Mal ve hizmet ticaretine getirilen kısıtlamalar çok daha çeşitli yöntemler denenerek yapılıyor. Gümrük vergilerinin yükseltilmesi, tarife dışı engeller (ithalatı zorlaştıracak kurallar, denetimler), anti damping ve telafi edici vergi önlemleri gibi uygulamalar bu yöntemlerin en bilinenleri.
Bretton Woods sistemi ve onun getirdiği kurumlar olan IMF, Dünya Bankası ve GATT (sonra Dünya Ticaret Örgütü) önceki dönemde ortaya çıkan ticaret savaşlarının yarattığı refah kayıplarını gidermeyi görev edinmişti. İkinci Dünya Savaşı öncesinde kimi ülke ithal ikamesi modeli uyguladığı için,i kimi ülke dışticaret açığını kapatmak için mal ve hizmet ticaretine çeşitli kısıtlamalar uygulamış ve bu uygulamalar dünya refahının düşmesine yol açmıştı. Bretton Woods sistemi dünya ticaretinin gelişmesinin dünya refahının artmasına katkıda bulunacağı kabulüne dayanıyordu. Aslında bu kabul kapitalizmin ‘karşılaştırmalı üstünlükler teorisine dayalı refah artışı kabulünün’ de temelini oluşturuyor. Dünya Bankası, önceleri savaşta yıkılan Avrupa’yı ayağa kaldırarak dünya ticaretine katılmasını sağlamayı hedef edinmişti. Bu misyon tamamlandıktan sonra gelişmekte olan ülkelerin altyapı yatırımlarını uygun koşullarla kredilendirerek onların dünya ticaretine aktif katılımını sağlamaya yöneldi. IMF, ödemeler dengesi sıkıntısına düşen ülkelerin dünya ticaretinden çekilmesini önlemek için geçici destekler vermeyi hedef alıyordu. GATT ile başlayan ve Dünya Ticaret Örgütü ile devam eden oluşum da dünya ticaretinin kurallarını belirliyordu. Bretton Woods sistemi uzun süre dışticaret kısıtlarına başvurulmaksızın yürütülebilen bir düzen kurmuştu. Küreselleşme bu düzenin doruk noktasıydı. Bu noktaya varıldığında artık dünya ticaretine eski sosyalist ülkeler de katılmış, olay genişlemiş ve geri döndürülemez bir aşamaya ulaşmıştı. Yirmibirinci yüzyılın başlarında görünüm böyleydi.

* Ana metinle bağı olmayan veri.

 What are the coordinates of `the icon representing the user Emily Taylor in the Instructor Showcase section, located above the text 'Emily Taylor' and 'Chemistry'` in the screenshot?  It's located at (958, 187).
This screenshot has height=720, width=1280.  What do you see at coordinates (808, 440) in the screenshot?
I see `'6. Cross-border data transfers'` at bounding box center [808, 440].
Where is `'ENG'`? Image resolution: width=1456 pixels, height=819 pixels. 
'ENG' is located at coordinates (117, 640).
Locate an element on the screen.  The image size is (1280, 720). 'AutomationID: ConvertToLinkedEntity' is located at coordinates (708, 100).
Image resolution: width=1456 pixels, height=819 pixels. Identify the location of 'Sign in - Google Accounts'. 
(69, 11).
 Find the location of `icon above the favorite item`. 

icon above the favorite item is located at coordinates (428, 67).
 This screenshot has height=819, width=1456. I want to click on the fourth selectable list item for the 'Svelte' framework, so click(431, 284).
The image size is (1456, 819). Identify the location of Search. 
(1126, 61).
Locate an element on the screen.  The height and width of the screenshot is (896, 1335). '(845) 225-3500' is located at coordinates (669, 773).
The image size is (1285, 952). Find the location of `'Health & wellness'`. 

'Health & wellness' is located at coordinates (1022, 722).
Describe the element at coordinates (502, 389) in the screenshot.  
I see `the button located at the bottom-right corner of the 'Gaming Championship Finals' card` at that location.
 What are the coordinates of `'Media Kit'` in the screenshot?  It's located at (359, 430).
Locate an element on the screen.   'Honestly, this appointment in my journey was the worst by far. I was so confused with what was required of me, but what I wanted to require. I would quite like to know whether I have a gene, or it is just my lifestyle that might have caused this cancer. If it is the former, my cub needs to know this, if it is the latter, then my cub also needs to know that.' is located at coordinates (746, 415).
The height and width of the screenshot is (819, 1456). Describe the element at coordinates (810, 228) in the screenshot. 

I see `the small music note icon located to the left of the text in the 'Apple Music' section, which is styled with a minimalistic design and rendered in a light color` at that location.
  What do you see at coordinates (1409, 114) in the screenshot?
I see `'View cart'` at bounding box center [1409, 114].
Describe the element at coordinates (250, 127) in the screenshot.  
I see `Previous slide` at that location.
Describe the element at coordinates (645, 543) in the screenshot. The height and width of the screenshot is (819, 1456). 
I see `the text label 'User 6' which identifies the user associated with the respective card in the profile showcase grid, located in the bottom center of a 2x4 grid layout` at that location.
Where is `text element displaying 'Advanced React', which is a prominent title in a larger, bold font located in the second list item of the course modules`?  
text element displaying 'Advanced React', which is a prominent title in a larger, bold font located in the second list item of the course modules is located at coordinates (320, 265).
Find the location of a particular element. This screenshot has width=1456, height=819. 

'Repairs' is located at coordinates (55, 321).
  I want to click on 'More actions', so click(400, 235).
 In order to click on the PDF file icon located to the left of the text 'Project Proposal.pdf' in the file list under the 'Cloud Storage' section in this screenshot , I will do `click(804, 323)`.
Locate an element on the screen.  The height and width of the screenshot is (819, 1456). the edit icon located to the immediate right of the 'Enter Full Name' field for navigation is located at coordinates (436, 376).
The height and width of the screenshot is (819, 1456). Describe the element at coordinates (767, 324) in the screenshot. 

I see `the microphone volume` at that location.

Ne var ki yaşam kitaplarda ya da planlarda öngörülenden çok daha karmaşık ilişkiler yaratabiliyor. Mal ve hizmet ticaretinin, serbest kalan sermaye hareketlerinin eşliğinde, geri dönülemez bir serbestliğe ulaştığı düşünülürken işler tersine dönmeye başladı.
Önce kur savaşları başladı. ABD ile Euro Bölgesi arasında ya da belki daha doğru bir ifadeyle Dolar ile Euro arasında bilek güreşiyle kur savaşları gün yüzüne çıktı. Ne var ki bu bilek güreşi şaka gibi bir görünüm taşıyordu. Yani ikisi de galip gelmek için değil de berabere kalmak için sahneye çıkmış gibiydiler. Sonra sonra iş ciddileşmeye başladı. Zaman zaman iki taraf da güçlü bir para birimi istemediklerini dile getirir oldular. Çünkü para biriminin böyle bir ortamda güçlenmesi demek ihracatın düşmesi, ithalatın artması ve dolayısıyla ticaret açığının yükselmesi demekti. Biraz daha zaman ilerleyince bu kez kur savaşlarına Japonya da katıldı. Japonya’nın derdi Çin ve Kore ile idi. Onların para birimlerini düşük tutması aşağı yukarı benzer ürünleri ihraç eden Japonya’nın ihracatını sıkıntılı bir duruma sokuyordu. 2016’da Japonya Yen’i düşük değerde tutmaya çaba gösterdi. 2017’den itibaren görünüm değişti ve üç ülke de paralarını bu şekilde kollamayı bıraktılar.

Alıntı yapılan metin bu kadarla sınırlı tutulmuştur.